El visitante que siempre evitó tomar 'fotografías robadas'
Respetuoso con los habitantes locales y sus costumbres, Gabriel Julià asegura que jamás fotografió nada para lo que no hubiera solicitado permiso antes, especialmente las personas. De sus viajes no solo le gustaba visitar los monumentos, los lugares obligados, sino también mezclarse con la gente. Algo que distingue al simple turista del viajero que quiere conocer, aunque sea en un tour programado, lo máximo de la tierra que le acoge.
¿Qué le impulso a hacer la maleta y recorrer el mundo?
— En 1977 por circunstancias familiares, tuve la libertad y las posibilidades de empezar a viajar. Tenía aquella idea fija de cuando era pequeño, de aquellas maravillas que quería conocer y me dije «un día tengo que verlo». Y cuando regresé de mi primer viaje a India ya tenía decidido que lo iba a repetir, allí empezó la fiebre.
¿Por qué le atrae Oriente?
— He estado en otros lugares, en Sudáfrica, donde descubrí lo que era la naturaleza; en Sudamérica, donde pude visitar las cataratas de Iguazú, Brasil, Argentina, Uruguay y Perú, donde tuve experiencias increíbles también.
He visitado Estados Unidos y Canadá, y también he hecho viajes cortos por Europa.

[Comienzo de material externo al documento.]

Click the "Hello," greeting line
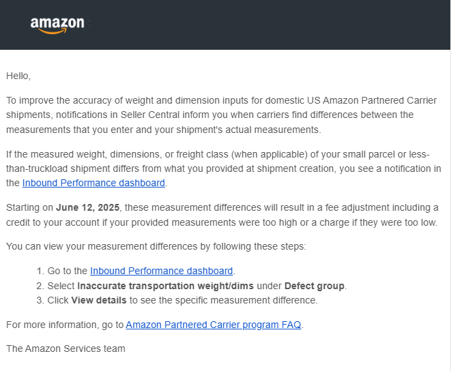Screen dimensions: 451x371 coord(18,76)
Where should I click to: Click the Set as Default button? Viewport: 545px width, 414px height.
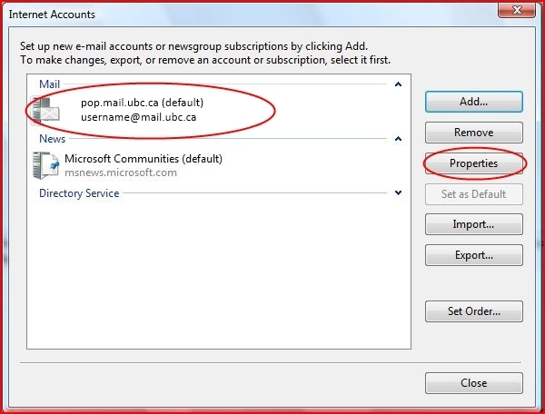tap(473, 194)
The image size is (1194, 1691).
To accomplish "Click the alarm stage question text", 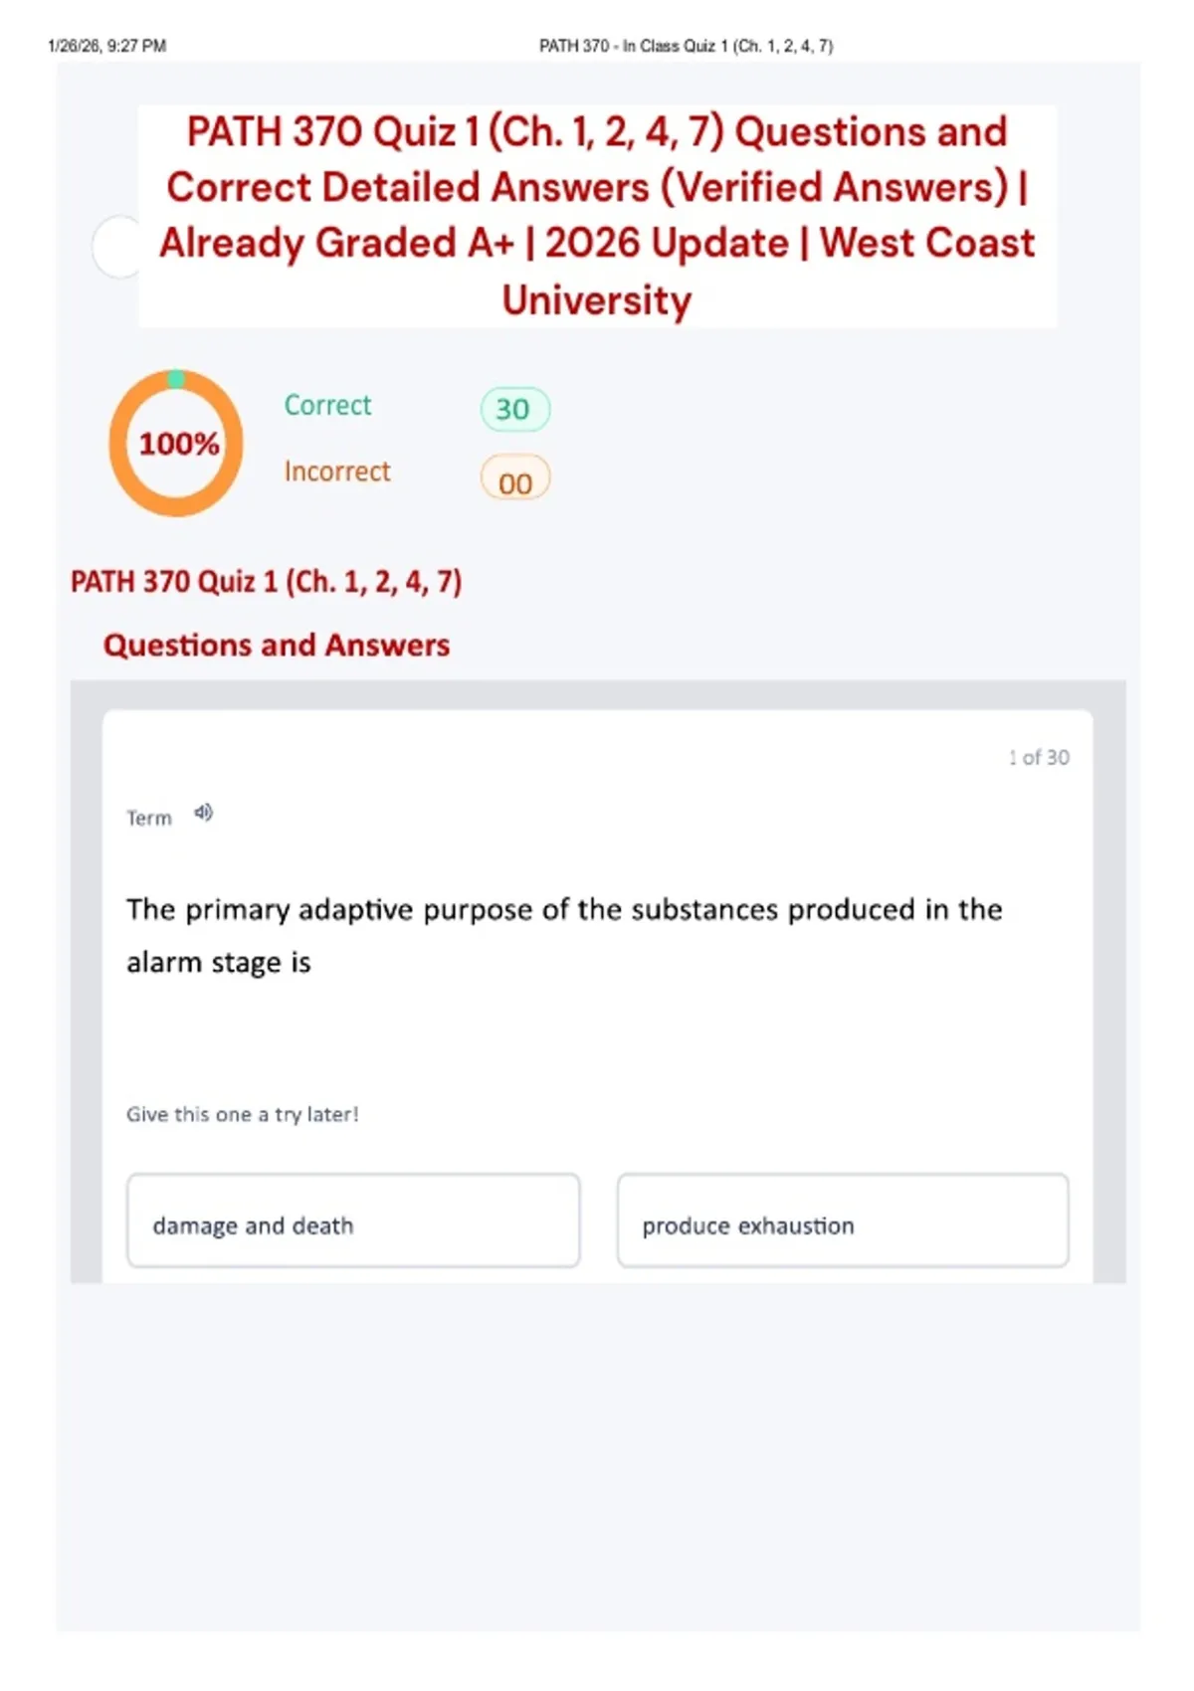I will click(x=563, y=935).
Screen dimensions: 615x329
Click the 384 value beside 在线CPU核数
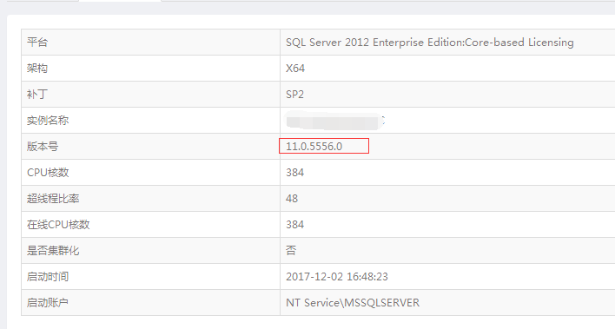[295, 224]

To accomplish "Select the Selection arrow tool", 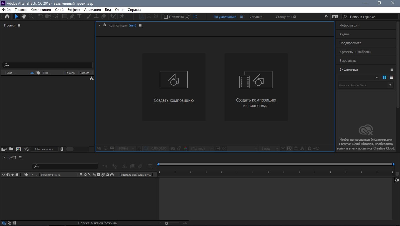I will [x=16, y=16].
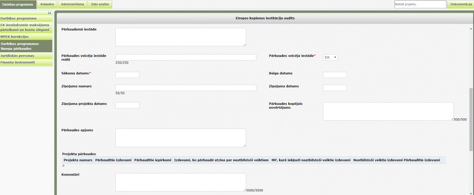Collapse the left sidebar panel icon
Image resolution: width=474 pixels, height=195 pixels.
[x=49, y=13]
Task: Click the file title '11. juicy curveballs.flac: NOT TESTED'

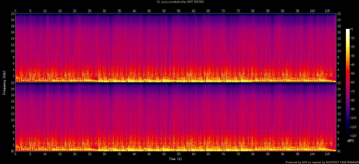Action: click(179, 2)
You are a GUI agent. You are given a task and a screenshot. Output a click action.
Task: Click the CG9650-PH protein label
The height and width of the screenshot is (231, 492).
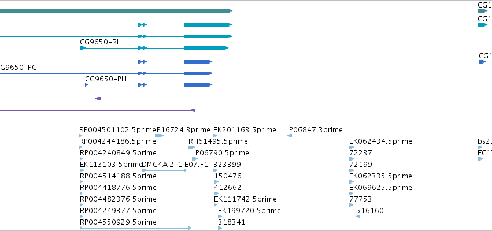(x=106, y=79)
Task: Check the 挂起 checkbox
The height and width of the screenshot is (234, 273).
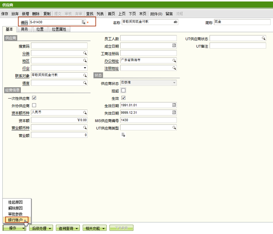Action: (123, 90)
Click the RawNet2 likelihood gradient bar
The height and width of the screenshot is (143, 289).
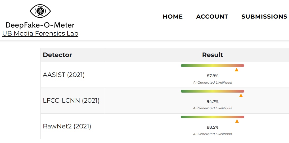pos(212,117)
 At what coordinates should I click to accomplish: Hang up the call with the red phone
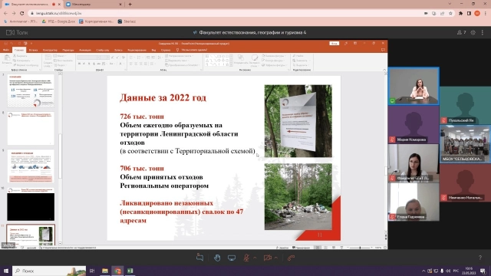coord(292,258)
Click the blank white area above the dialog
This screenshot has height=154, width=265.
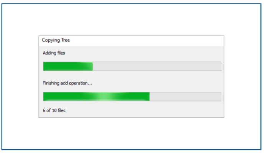pyautogui.click(x=131, y=19)
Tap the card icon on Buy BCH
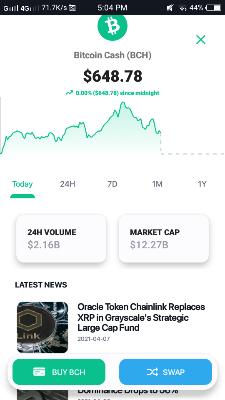225x400 pixels. click(x=39, y=372)
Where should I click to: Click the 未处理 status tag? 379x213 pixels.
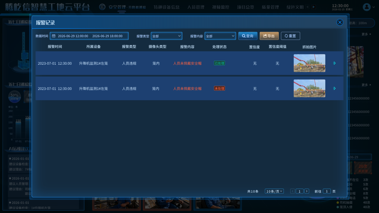tap(219, 88)
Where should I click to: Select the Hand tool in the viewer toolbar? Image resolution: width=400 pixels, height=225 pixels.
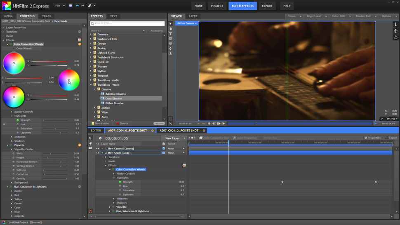click(x=171, y=29)
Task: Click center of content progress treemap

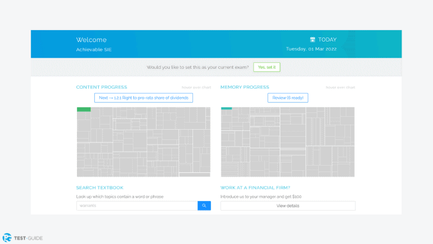Action: [144, 142]
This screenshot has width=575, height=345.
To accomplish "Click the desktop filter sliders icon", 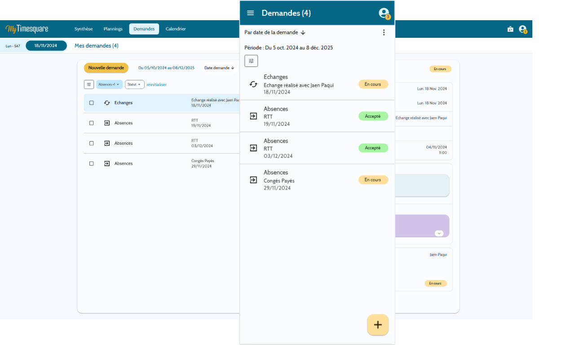I will point(89,84).

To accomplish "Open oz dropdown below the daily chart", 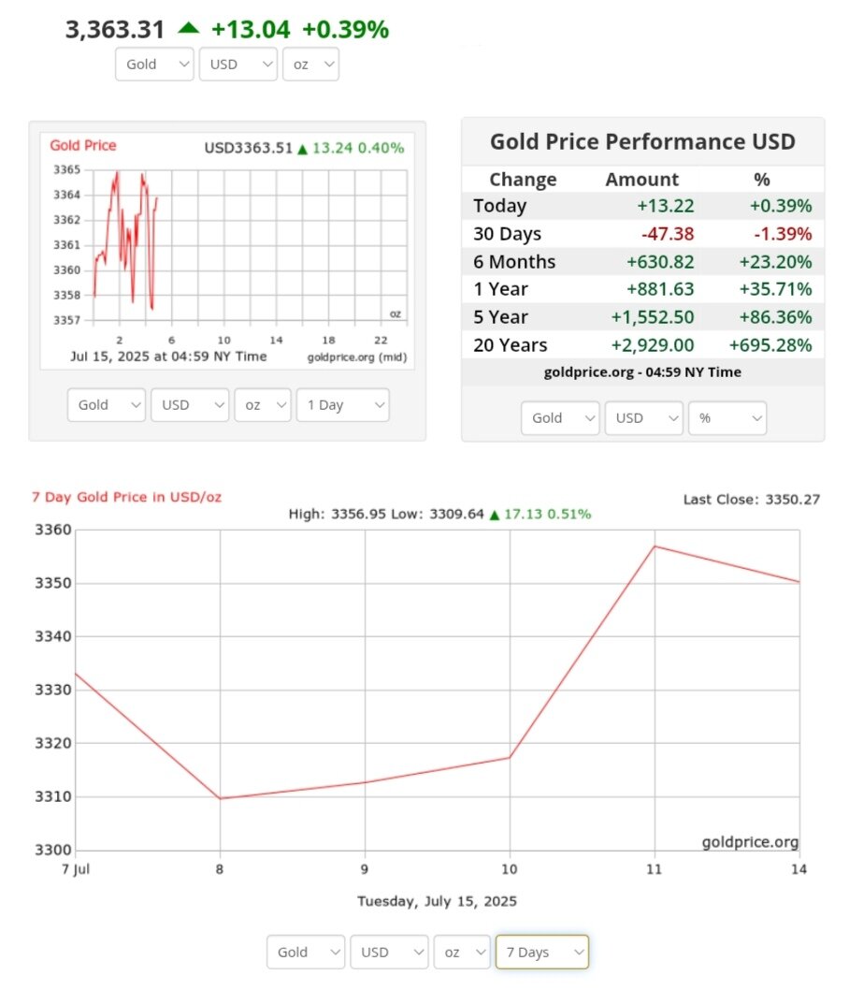I will (x=263, y=405).
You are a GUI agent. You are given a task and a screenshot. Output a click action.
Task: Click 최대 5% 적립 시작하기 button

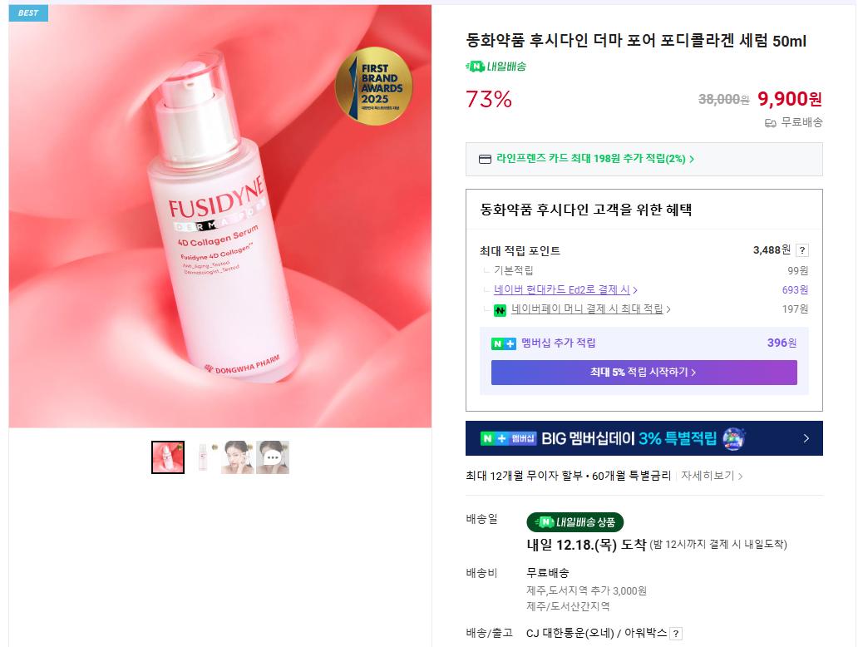point(644,373)
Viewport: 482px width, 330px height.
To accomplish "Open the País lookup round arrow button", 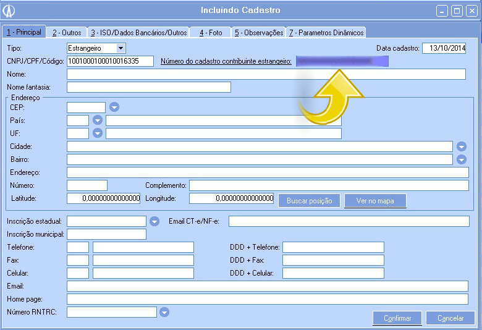I will click(x=98, y=120).
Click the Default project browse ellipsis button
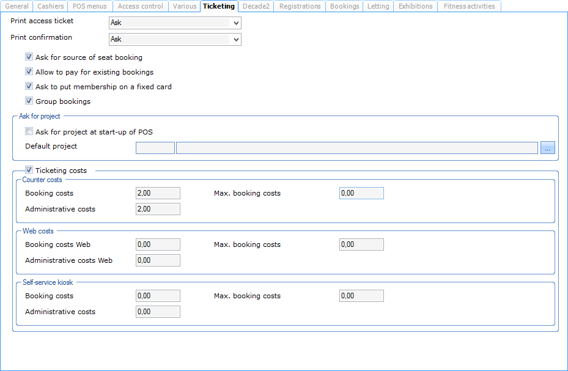Screen dimensions: 568x371 [547, 147]
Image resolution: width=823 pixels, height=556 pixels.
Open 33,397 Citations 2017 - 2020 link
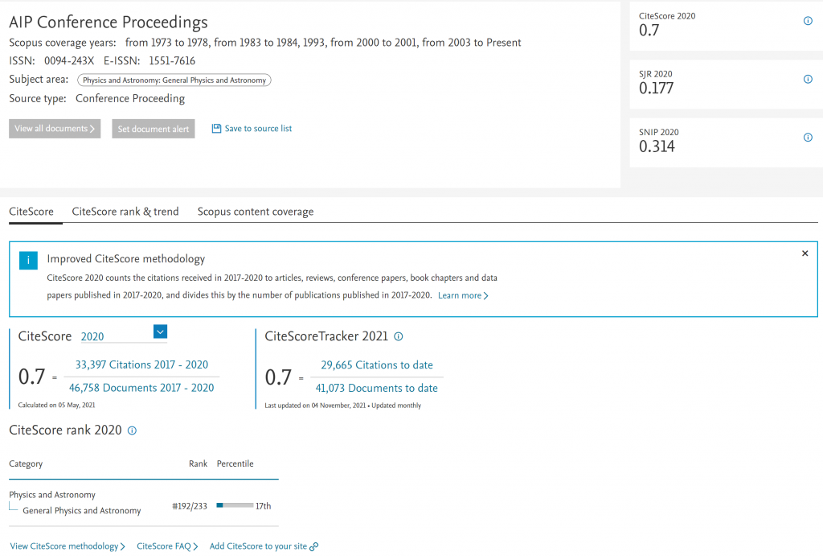coord(141,364)
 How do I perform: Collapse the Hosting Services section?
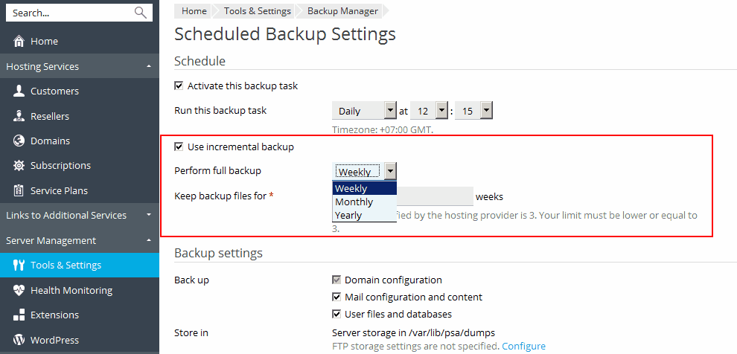[x=149, y=67]
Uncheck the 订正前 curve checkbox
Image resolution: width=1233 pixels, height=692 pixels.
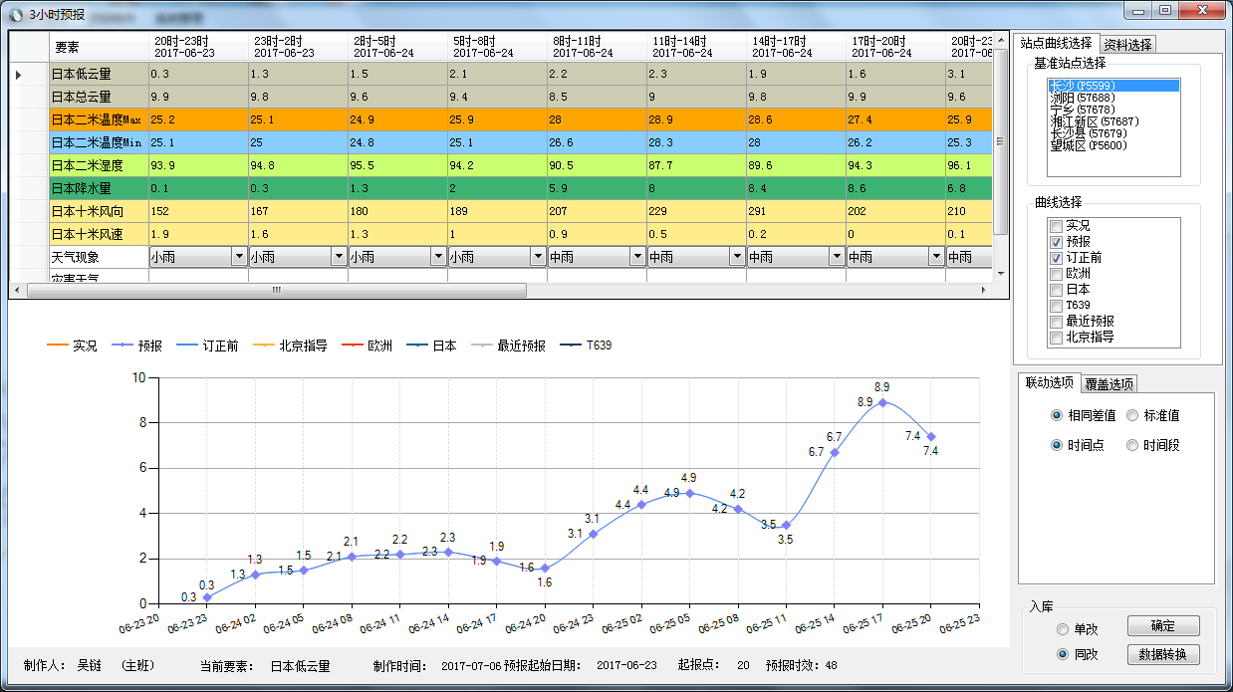1056,258
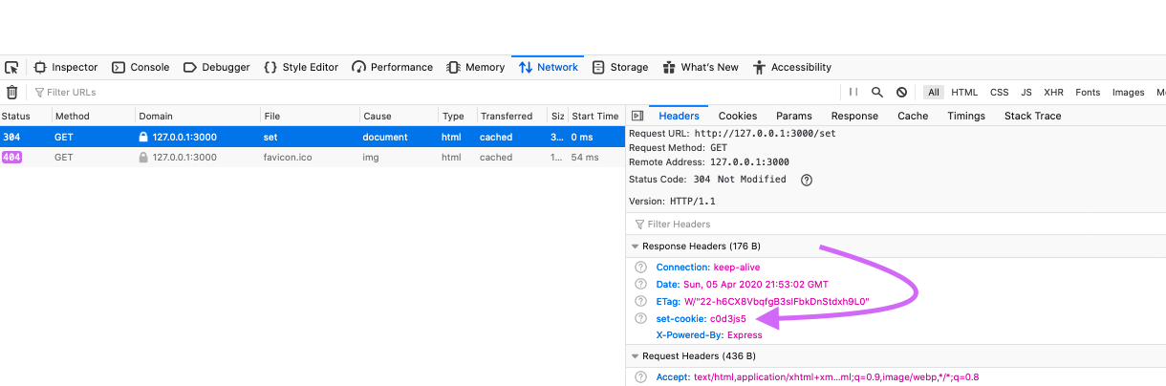Viewport: 1166px width, 386px height.
Task: Select the favicon.ico request row
Action: click(x=313, y=158)
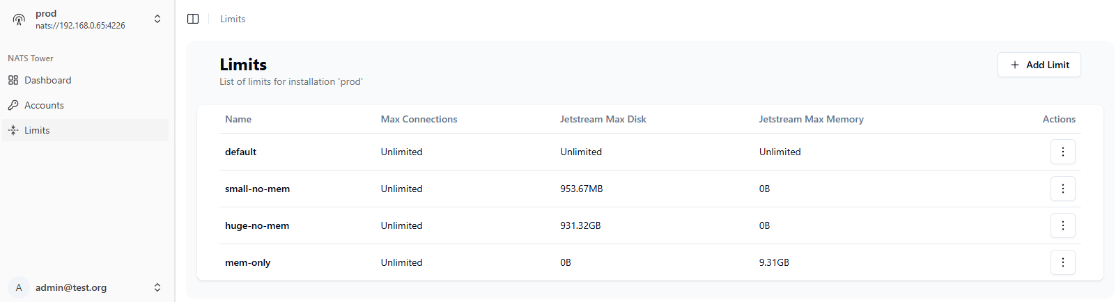Click the admin user avatar icon
Image resolution: width=1116 pixels, height=302 pixels.
[x=19, y=287]
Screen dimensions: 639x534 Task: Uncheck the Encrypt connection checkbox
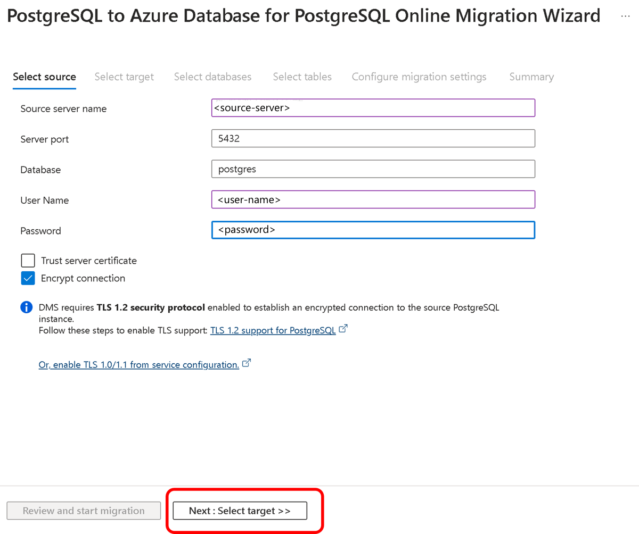(28, 278)
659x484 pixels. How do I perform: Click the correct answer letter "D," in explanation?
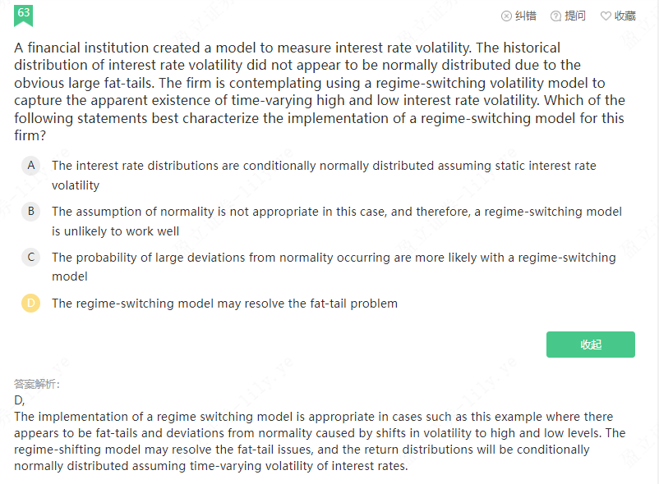[20, 400]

Pero es cierto que los viajes largos que más me han maravillado han sido a Asia y a Oriente Próximo. Contemplar esas construcciones, con un híbrido cristiano-oriental, visitar Irán, la antigua Persia, que es el jardín de las rosas, donde surgió la religión de Zoroastro y después, la presencia mulsulmana. Estar yo solo, en una de las mezquitas más famosas de Isfahán, sin un alma, sentado y poder contemplar, tranquilamente. O aquella angustia y emoción tan fuerte cuando entré en el Taj Mahal, pensando «tengo tanta suerte».
Aunque también es cierto que no fue así la última vez que estuve, porque hubo que pasar revista como cuando vas a coger el avión, eso ya no me gustó.
¿Cómo era su relación con la gente?
— Te encontrabas con niños jugando por la calle, después ya a lo mejor venía el padre, te preguntaba algo y al final te encontrabas sentado en una alfombra y te ofrecían té, pastas..., estabas con ellos. Pueden parecer tonterías pero era llegar a un lugar y vivir aquello. No pensabas si tú eres cristiano y ellos no, eso no entraba. El mundo era así y podría haber seguido siendo así, si los occidentales a veces no hubiéramos ayudado a armar algunos países en lugar de ayudar a hacer colegios y hospitales..., pero en fin.
Una de las personas más fabulosas que he conocido en mi vida era una señora india, paseábamos por la calle y si veía algo que podía ofrecerme para comer me decía «prueba esto o aquello» y yo lo hacía sin ninguna preocupación, porque pensaba que nada de lo que me pudieran dar me iba a hacer daño.